What if, say 50,000 or 10,000 or even just 1,000 protesters blocked all access to the NBC offices in Manhattan for one day. Don't want to get arrested? Ok, what if 1,000 protesters lined the streets to the entrance of Rockfeller Center for a day.
Then the next day another 50,000/10,000/1,000 protesters did it again, and so on. For ten days those protesters either 1) make it impossible for NBC anchors and producers and accountants to get into their offices or 2) in the non-arrest version, just make them wade through a wall of signs pointing to their complicity in the Bush Administrations campaign of misinformation. Do you think that would get reported? I find it hard to believe it would not.
The idea is to create an approach with a viral component, one that could easily spread. CNN in Atlanta could soon have the same protest tactics applied, as could CBS. FOX, ABC, and (at the grassroots level) your local station. As implied above, 50,000 or 10,000 or 1,000 or even just a couple hundred protesters could get the job done in a highly targeted way, even in the biggest cities. In fact, a couple of hundred protesters out on the street outside my old place of work, Paramount Pictures, might even be overkill.
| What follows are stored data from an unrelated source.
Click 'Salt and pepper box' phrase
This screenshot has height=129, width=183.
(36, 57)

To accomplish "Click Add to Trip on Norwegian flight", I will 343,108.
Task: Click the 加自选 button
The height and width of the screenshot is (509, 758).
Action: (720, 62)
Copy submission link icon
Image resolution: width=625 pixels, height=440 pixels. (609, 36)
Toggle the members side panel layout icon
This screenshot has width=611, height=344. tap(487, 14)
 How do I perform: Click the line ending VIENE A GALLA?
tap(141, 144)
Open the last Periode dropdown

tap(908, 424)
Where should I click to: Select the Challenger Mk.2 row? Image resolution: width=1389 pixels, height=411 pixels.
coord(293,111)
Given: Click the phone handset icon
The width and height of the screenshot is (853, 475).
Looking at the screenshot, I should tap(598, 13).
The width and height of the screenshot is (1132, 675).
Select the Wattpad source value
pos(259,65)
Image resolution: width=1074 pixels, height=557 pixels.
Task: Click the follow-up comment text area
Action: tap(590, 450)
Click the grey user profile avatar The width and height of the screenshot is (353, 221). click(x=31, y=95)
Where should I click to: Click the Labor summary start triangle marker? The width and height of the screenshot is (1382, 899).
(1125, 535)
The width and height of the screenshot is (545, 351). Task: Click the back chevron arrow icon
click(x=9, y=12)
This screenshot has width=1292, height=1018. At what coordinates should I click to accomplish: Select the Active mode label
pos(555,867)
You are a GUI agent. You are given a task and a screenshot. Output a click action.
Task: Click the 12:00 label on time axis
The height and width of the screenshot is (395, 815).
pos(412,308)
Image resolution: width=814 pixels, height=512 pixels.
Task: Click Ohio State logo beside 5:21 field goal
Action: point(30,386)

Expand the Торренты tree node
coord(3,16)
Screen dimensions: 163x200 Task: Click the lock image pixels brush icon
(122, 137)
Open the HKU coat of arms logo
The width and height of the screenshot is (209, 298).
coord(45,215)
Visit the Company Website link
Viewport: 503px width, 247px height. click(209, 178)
But unlike the mass protest in NY, it sure would get covered in my hometown.
The goal would be to hold the corporate media accountable for their role in the lies that got us to where we are. And if the media doesn't change, then we target their advertisers with the same tactics. Again, a relatively small number or protesters could have a much larger impact, because the target is much more susceptible to disruption than BushCo.
It's time to fight the war we are in folks, using the tactics of those we are fighting. We've been lied to, manipulated, ignored and dismissed. And the other side has been very effective. Time to change tactics and attack them where they are weak, by going after the very filter through which they lie, manipulate, ignore and dismiss.